**DIRECTIONS FOR THIS TASK**
Exact repetition of a range: find the line containing "The width and" and the line containing "Task: Open the Widgets submenu item" in the material below, then repeat both and all lines between them, leaving pictures out.

**ENTRIES SUPPLIED**
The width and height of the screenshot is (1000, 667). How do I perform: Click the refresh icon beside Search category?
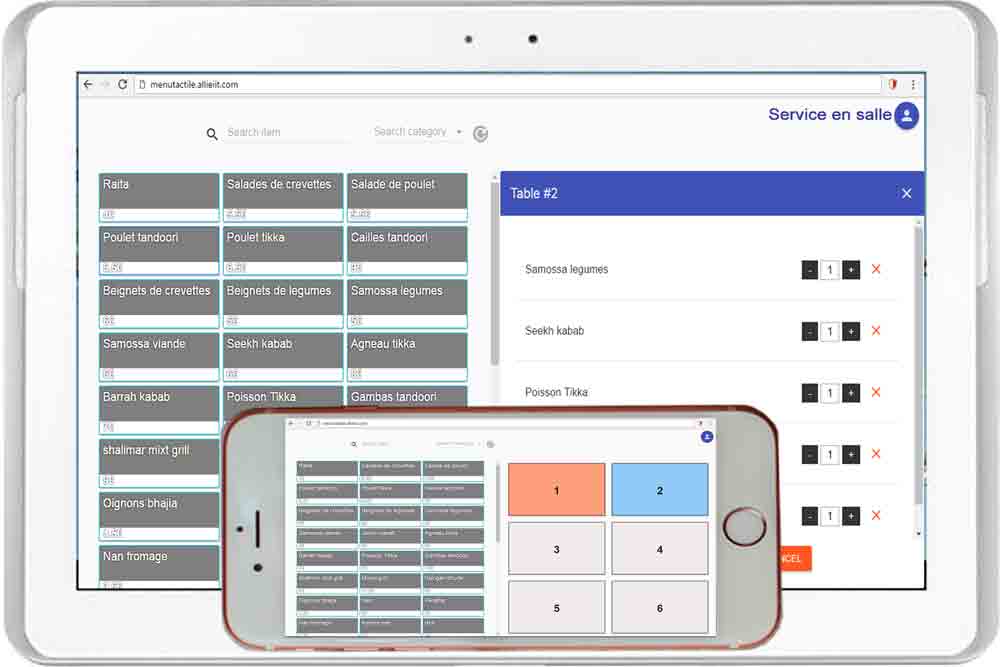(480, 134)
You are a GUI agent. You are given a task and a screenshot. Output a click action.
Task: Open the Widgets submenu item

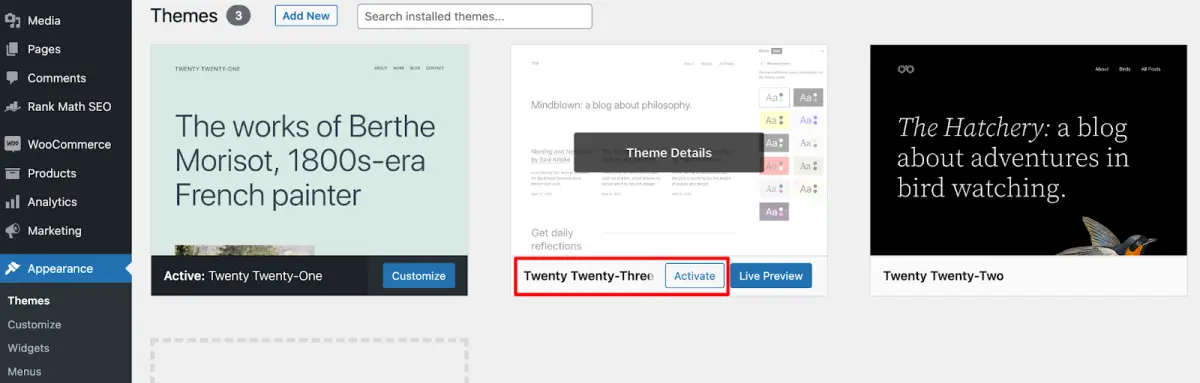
--
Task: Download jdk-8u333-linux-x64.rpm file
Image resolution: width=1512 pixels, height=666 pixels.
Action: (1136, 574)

**EXERCISE SOLUTION**
The width and height of the screenshot is (1000, 667). How do I perform: Click the refresh icon beside Search category?
(480, 134)
You are a GUI agent. You are given a task and a screenshot. Output a click action.
Task: Open the Widgets submenu item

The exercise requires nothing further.